Chic and Elegance
One can be learned. The other cannot.
“One baby in its crib may have chic, while another doesn't. Elegance, by contrast, can be acquired by any woman of intelligence, discipline, and self-knowledge.”
Dariaux draws a sharp and important distinction. *Chic* is innate — intellectual, intuitive, partially unteachable. It has nothing to do with beauty: Marlene Dietrich and Greta Garbo had chic; Rita Hayworth and Elizabeth Taylor, for all their beauty and jewels, did not. The Kennedy family had chic; the Truman family did not. Princess Diana had chic; Princess Margaret, who tried harder, had neither chic nor elegance — only conspicuousness. Chic cannot be acquired through effort; it can only be diminished by it.
*Elegance* is the other thing — and the better news. It can be learned. It is, in Dariaux's account, the product of art: of selection, self-knowledge, quality, discretion, and attention to the true silhouette. The whole book is a manual for its acquisition. A woman without natural chic, armed with intelligence and discipline, will always outrank the woman of natural chic who has made no effort to develop it.

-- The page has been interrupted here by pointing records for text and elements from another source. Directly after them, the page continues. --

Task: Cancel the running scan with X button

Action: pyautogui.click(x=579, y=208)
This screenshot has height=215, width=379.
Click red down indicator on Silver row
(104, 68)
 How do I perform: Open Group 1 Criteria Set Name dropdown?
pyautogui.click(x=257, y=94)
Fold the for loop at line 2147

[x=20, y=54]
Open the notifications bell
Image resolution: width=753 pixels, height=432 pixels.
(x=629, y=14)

The distinction matters practically. Chic is not a goal. It cannot be aimed at; trying is precisely what undoes it. The woman who has decided to be chic has already failed to be chic. Elegance, by contrast, can be aimed at — it is a practice, not a gift. It is available to anyone with sufficient intelligence, patience, and willingness to look at themselves honestly.
The figure of [[Princess Margaret]] is the canonical cautionary case: all the resources, none of the discipline, and the conspicuousness that results from trying too hard for a quality that cannot be acquired by trying.

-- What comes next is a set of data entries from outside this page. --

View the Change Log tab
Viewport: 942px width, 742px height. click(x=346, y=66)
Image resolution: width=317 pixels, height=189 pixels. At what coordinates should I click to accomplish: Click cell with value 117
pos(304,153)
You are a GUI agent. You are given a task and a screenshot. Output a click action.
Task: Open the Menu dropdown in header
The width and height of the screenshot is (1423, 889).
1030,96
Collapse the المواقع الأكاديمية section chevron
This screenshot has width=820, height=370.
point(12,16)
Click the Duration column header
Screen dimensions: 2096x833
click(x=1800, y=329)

- 01Do not try to be chic. Trying is precisely what undoes it.
- 02Develop elegance instead — it is available to all and superior in its consistency.
- 03Admire chic in others without imitating it; it is specific to its owner.
- ×Mistaking conspicuousness for chic.
- ×Straining after a quality that is not yours — it produces only effort, and effort shows.
- ×Assuming that beauty, jewels, or a famous name guarantee either quality.
- ×Confusing the appearance of ease with the achievement of it.